Johnson, who is in her second year of residency at Saint Vincent Hospital in Erie, chose to use one of her residency electives to work at the Health and Wellness Center at Penn State Erie, The Behrend College. For the past month, the Erie native has worked alongside Patty Pasky McMahon, director of the center, meeting with students to help diagnose and treat their illnesses.
“In my practice at Saint Vincent, I’m either working with really young patients or older patients. I don’t get to see a lot of college-age patients, which is difficult because I really like that age group,” Johnson says. “You get to do a lot of education with this age group. They’re on that cusp where they’re just getting out from under their parents’ guidance. There’s such a preventative aspect to health care at this point. We can say, ‘OK. Diabetes runs in your family, and I don’t want that to happen to you, so let’s start now.’”
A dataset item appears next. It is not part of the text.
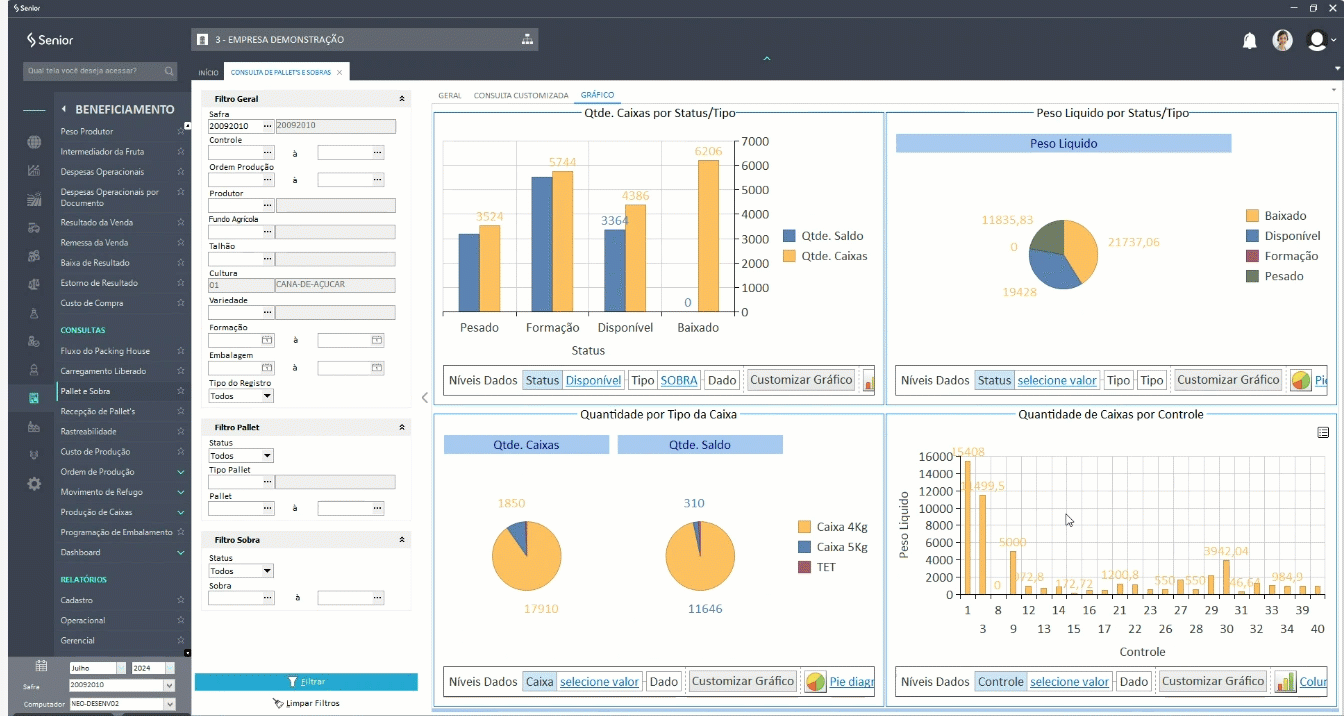The image size is (1344, 716).
Task: Switch to the CONSULTA CUSTOMIZADA tab
Action: [521, 96]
Penn State Behrend is a familiar place for Johnson. As a child, she attended Math Options Career Day and College for Kids, two youth outreach programs sponsored by Penn State Behrend. She later received her undergraduate degree in Business Management from the college in 2005.
She then worked as a project manager in Pittsburgh for two years before returning to Behrend to complete her science prerequisites, so she could enroll in medical school at Drexel University in Philadelphia. She graduated with her doctor of medicine degree (M.D.) in 2013.
It’s been an unconventional journey for Johnson, who has had to juggle college, a career change and medical school all while raising two daughters: 12-year-old Valarie and 10-year-old Peyton. But she also believes that’s one of the reasons she could have a successful career working in college health.
“Knowing what that struggle can be around that age is kind of why I think this is the perfect role for me,” she says.
So far, McMahon says she has made a favorable impression.
“Dr. Johnson has been a great pleasure to work with these past few weeks,” McMahon says. “She is an ideal physician for college health due to her commitment to treating the whole patient — mind, body and spirit.”
The feeling is mutual for Johnson.
“This has been such a nice elective as I’m getting to experience a whole other side of outpatient medicine,” she says.
Johnson’s elective at the Health and Wellness Center will end later this month, and she will complete her residency in July 2016.
“I’d love to do college health,” she says, “but I’m open to wherever life takes me.”